Eli L. Diamond, MD, is a neuro-oncologist who specializes in the care of patients with Erdheim-Chester disease (ECD) and other histiocytosis, as well as brain tumors and neurologic complications of cancer. He did his neurology residency at the Massachusetts General Hospital and Brigham and Women’s Hospital and his neuro-oncology training at Memorial Sloan Kettering Cancer Center (MSK), where he is currently a staff neuro-oncologist. He conducts and has conducted several research studies for patients with ECD including the vemurafenib trial, the cobimetinib trial, a study looking for gene mutations in ECD tumors, a study to improve ECD biopsies, and a study about ECD and the brain. At MSK, he works with a large team across many disciplines to offer the highest quality medical care and supportive care for patients with ECD, as well as to better our understanding and treatment of ECD with collaborative research.
Dr.
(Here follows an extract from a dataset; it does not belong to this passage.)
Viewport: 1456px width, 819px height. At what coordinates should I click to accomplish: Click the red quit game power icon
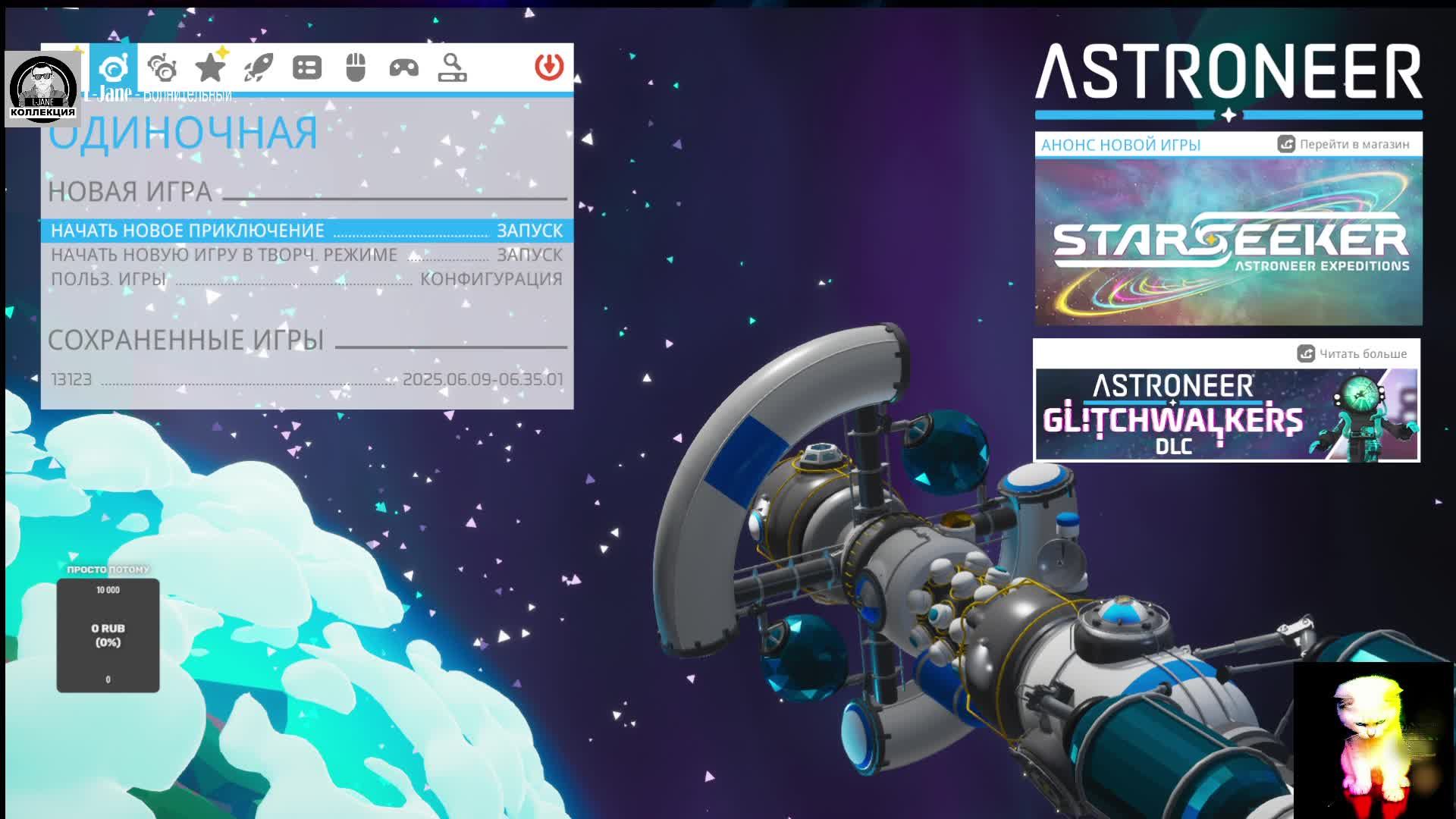[x=549, y=67]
Diamond is also the co-founder of the global ECD Patient Registry that has been supported by the ECD Global Alliance. In addition to this major contribution, he co-leads the ECD Care Center Referral Network.
Contact information
Memorial Sloan-Kettering Cancer Center
Department of Neurology
1275 York Avenue, Box 52
New York, NY 10065 USA
E-mail: diamone1@mskcc.org
Telephone: 1.212.639.5122
Report on ECD Registry and Analysis of Fatigue and Pain in ECD Registry Patients
Purpose: Erdheim-Chester disease (ECD) is a rare L-group histiocytosis in adults. Patients with ECD endure widely varying and disabling symptomatology including pain and fatigue. The frequency and severity of these symptoms, as well as associated clinical factors, have not been examined in ECD.
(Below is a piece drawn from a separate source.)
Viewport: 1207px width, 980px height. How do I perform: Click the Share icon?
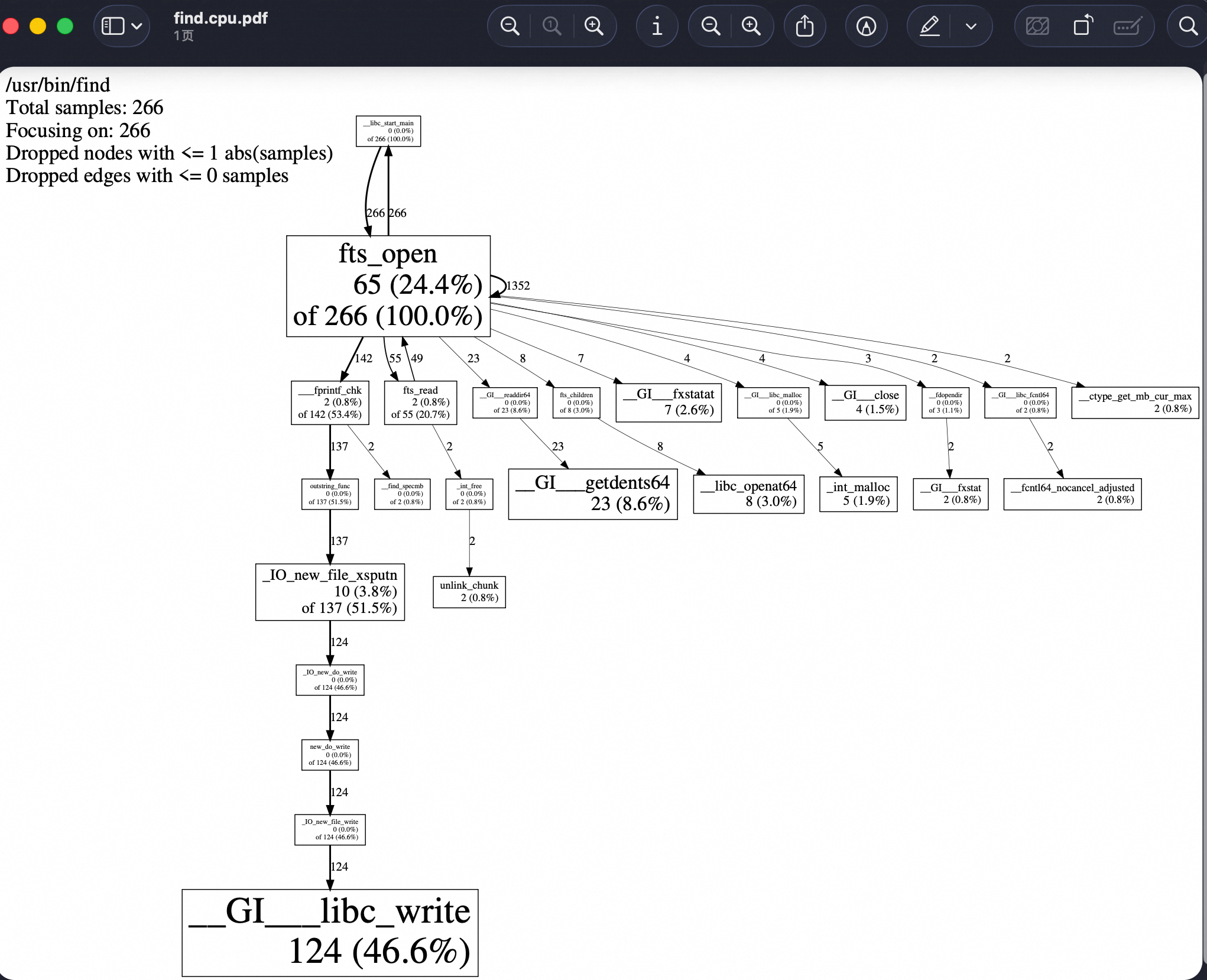804,26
Methods: The Memorial Sloan Kettering (MSK) ECD Registry is a prospective longitudinal study of adult patients with ECD. Patients report demographic and treatment characteristics and complete a battery of patient-reported outcomes (PROs), including the Brief Pain Inventory (BPI) and Brief Fatigue Inventory (BFI). PROs are completed at the time of enrollment and at 6, 12, 24, and 36 months. We analyzed fatigue and pain from enrollment PROs. Clinically relevant fatigue
or pain was defined as any BPI or BFI item with a score of 4 or more. Recursive partitioning analysis was performed to identify factors associated with clinically relevant fatigue or pain. Spearman correlation was performed to analyze the correlation between pain and fatigue.
Results: 157 patients have enrolled in the ECD registry, 93 from Memorial Sloan Kettering and 64 from other institutions. 148 have completed enrollment PROs, 131 6-month PROs, 118 one-year PROs, and 76 two-year PROs. Clinical data about ECD diagnosis has been fully captured for 115 patients. Fatigue and pain were analyzed for 127 participants. 75 (59%) are male and 52 (41%) are female. 76 (59%) of patients had been diagnosed with ECD within the past 5 years and 51 (41%) were diagnosed more than 5 years ago. Participants had 0 (14;11%), 1 (38;30%), 2 (36; 28%), and >2 (9; 31) lines of prior therapy. Treatment at the time of PRO completion was conventional in 12 (9%), BRAF or MEK inhibition in 74 (58%) other targeted therapies in 2 (%), and no treatment in 39 (31%). 62 (49%) of participants had moderate or severe (4+) total fatigue
score, 60 (48%) had 4+ BRI interference, and 72 (57%) had 4+ fatigue severity. 40 (31%) of participants had moderate or severe (4+) total fatigue score, 41 (32%) had 4+ BRI interference, and 36 (28%) had 4+ fatigue severity. Fatigue and pain severity, interference, and total scores were correlated with one another (correlation coefficients 0.58, 0.53, 0.56; p<0.001). Clinically relevant fatigue and pain did not have any association with sites of disease, ECD treatment, or disease status. RPA demonstrated age<70, duration of ECD illness > 9.3 months, and hemoglobin <13 to be associated with clinically relevant pain (p<0.0001).
Conclusion: Clinically relevant fatigue and pain are highly frequent in ECD patients, regardless of treatment or disease status. Patients who are younger than 70, with longer duration of ECD illness, and with anemia may benefit from intensive pain evaluation.